De acordo com Joaquim Grava, médico do Corinthians, o clube recebeu um comunicado da Federação Paulista de Futebol durante a semana, informando sobre a situação de Yago. Segundo Grava, o medicamento é permitido, desde que não seja ministrado de forma intravenosa.
– Vim comunicar a vocês que durante a semana recebemos uma comunicação da Federação Paulista de Futebol onde o atleta Yago durante uma prova de exame antidoping foi constatado medicamento na urina. Estamos aguardando a contraprova – disse Joaquim Grava.
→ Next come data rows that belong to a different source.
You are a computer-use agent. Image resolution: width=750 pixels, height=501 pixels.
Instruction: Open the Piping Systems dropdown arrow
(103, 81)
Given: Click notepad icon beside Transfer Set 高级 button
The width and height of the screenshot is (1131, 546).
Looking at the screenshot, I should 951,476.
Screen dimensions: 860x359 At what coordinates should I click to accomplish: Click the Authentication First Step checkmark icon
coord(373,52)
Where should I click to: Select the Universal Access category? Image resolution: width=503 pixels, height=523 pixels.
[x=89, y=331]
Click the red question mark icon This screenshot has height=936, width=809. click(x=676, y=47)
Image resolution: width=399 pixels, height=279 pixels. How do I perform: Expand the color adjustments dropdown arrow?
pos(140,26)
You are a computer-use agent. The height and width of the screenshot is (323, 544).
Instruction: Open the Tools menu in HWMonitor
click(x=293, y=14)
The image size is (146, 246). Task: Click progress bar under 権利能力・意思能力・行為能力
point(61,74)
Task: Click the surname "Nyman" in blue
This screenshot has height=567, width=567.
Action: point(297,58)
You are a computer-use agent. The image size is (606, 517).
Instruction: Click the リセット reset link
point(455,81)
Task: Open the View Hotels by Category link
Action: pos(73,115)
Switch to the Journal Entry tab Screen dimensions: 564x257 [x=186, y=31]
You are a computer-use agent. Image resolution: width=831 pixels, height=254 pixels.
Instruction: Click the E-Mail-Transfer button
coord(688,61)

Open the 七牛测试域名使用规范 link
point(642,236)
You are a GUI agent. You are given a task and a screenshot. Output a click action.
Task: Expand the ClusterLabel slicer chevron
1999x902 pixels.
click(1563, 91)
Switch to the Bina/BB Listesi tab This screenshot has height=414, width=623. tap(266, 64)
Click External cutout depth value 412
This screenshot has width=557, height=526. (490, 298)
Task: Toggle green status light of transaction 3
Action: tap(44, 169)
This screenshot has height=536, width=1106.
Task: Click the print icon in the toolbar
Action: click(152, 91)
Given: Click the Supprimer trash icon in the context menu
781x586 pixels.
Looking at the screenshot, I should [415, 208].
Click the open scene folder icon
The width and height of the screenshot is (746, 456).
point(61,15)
Grava disse ainda que o medicamento foi relatado na súmula da partida. Agora, o médico e o jogador aguardam pelo resultado da contraprova. Caso ela seja positiva, Yago será suspenso preventivamente até que haja o julgamento do caso.
– Esse medicamento foi ministrado na segunda ou terça que antecedeu ao jogo. Foi feito devido a uma inflamação no joelho. É um lubrificante para a inflamação – disse o médico.
O Corinthians alegará que houve um erro no procedimento médico para tentar inocentar o jogador. O clube alega que Yago foi medicado por ordem do corpo clínico e que não participou de qualquer decisão sobre o medicamento.
– Dentro da legislação do controle, o clube é isento, o atleta é isento. A responsabilidade é toda minha, já que sou responsável pelo departamento médico do Corinthians – afirmou Grava.